Narratology in Tristram Shandy

While I thought my examination on what it means to tell a story from a narratorial perspective could be put to rest after Fielding's Shamela, Tristram Shandy seems to be the apex for such a conversation to take place. Whereas other authors we've read seemed, to me, like their wheels were spinning in mud because of the new FORM of the novel (the necessity to be telling a story while also acknowledging that this story must be written down, and therefore told always in the past tense and the possibility of self-editing), Laurence Sterne brilliantly embraces the fact that the narrator, Tristram, is writing down this supposed autobiography and laughingly highlights the ridiculous questions posed by the literary and religious authorities about this new form.
To the question of purpose of writing a novel, Sterne points out that "from the first moment I sat down to write my life for the amusement of the world, and my opinions for its instruction, has a cloud insensibly been gathering over my father." The experience is to be laughed at, whereas his opinions should be taken in as moral and social instruction.

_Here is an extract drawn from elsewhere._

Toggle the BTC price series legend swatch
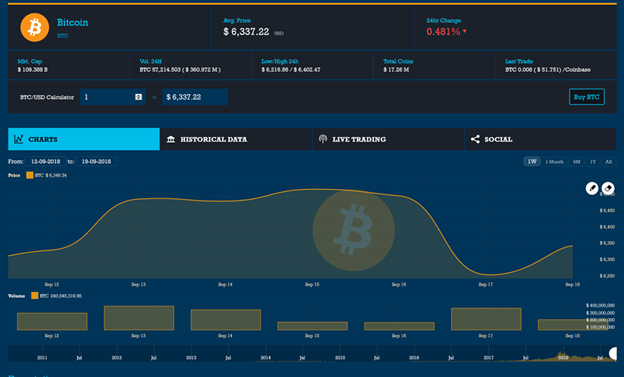 tap(29, 175)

How can we understand this, when it is through the experiences of Pamela and Robinson Crusoe that the reader was supposedly learning through novels? Wasn't it the experiences of D'Elmont that were seen to "soften" the readers and make them more vulnerable to sin? For Sterne, it is all of the outside digressions and opinions that he includes (that are also quite amusing) that we should be learning from, and not the experiences that all seem a product of bad luck.

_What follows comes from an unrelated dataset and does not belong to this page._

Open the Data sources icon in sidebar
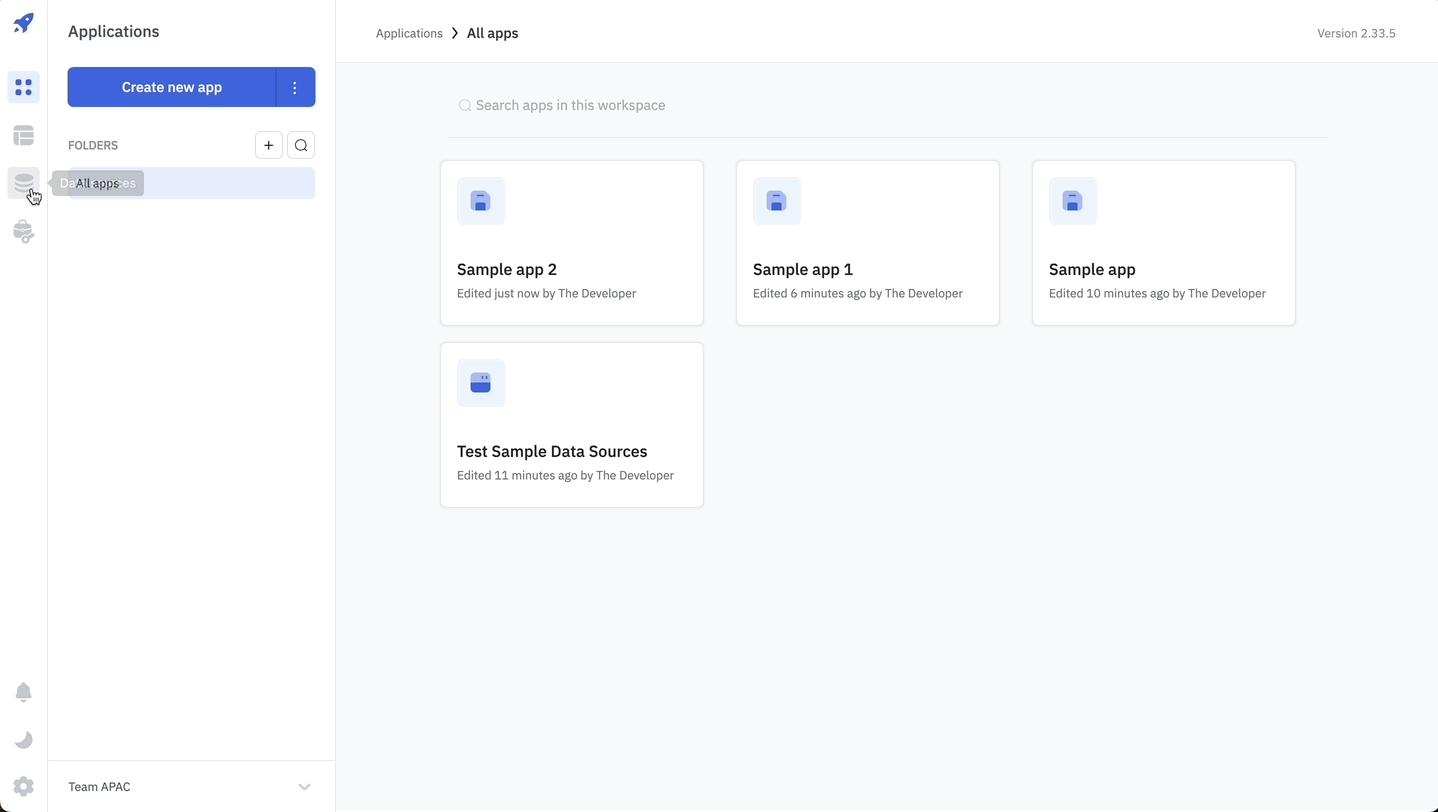 click(24, 183)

To the question of plausibility, we saw Richardson dance through time and space with Pamela, who would be writing exhaustive letters with a few pages of paper and minutes between interruptions. Sterne plays with this notion several times, giving life to the characters of his story only when his pen is writing directly about them. On several occasions, he claims to leave characters for a specific duration of time so that he can tell a different stories or digressions. "To explain this, I must leave him upon the bed for half an hour-- and my good Uncle Toby in his old fringed chair sitting beside him." About a dozen pages later, Sterne finally returns to them, saying "I have left my father lying across his bed, and my uncle Toby in his old fringed chair, sitting beside him, and promised I would go back to them in half an hour, and five and thirty minutes are laps'd already." Sterne is showing how silly it is to try and make a written story plausible when the nature of writing such a story about a fiction is implausible by nature.

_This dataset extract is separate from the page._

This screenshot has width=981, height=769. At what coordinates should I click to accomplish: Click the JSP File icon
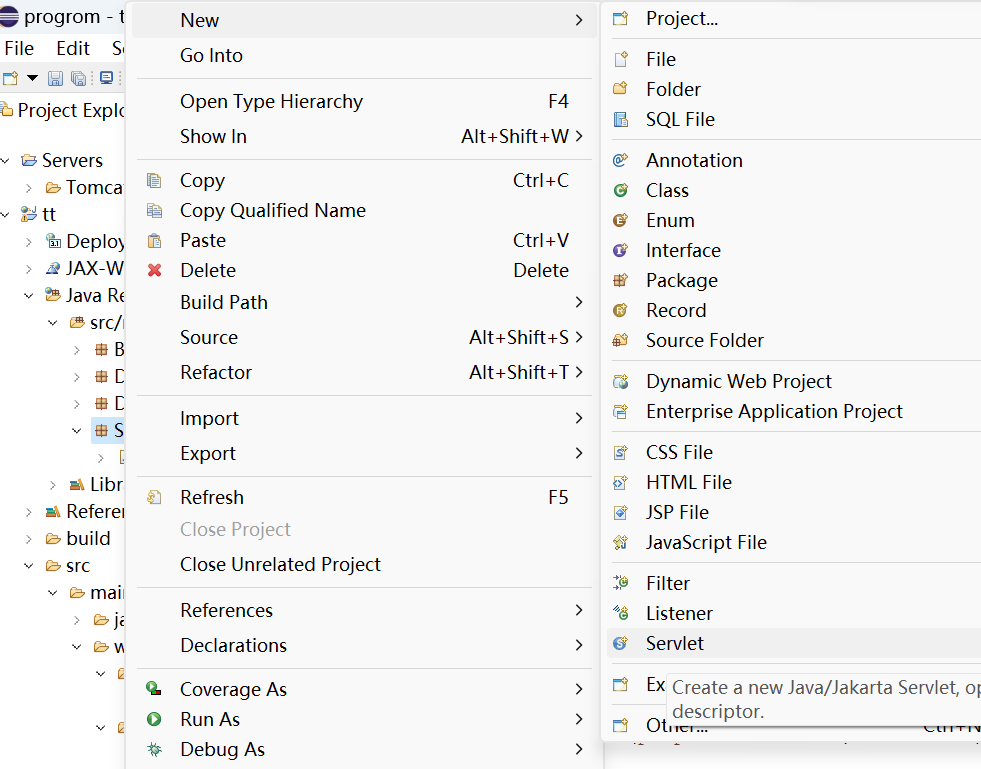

In as much conclusion as a short blog entry on the topic can reach, I think that it is only be showing how silly some of the conventions or expectations of this young genre were. By shedding these conventions through humor, Sterne has freed his writing to be easily the most modern piece of fiction we have read to date.

1 comment:

  1. I really find your point about time interesting. It seems so simple, but it is so shrewd of Sterne to note this convention happening in other novels. He really makes us question why this need for the novel to be written as a diary? But I think he also really stresses the difference between fiction and nonfiction and, in doing so, implies that fiction creates new life. As you point out, characters do not move or act unless he is directly writing about them, as if his ink is their lifeblood. He is the creator of this story and the characters within it, and rather than recording their actions as they happened, he creates those actions.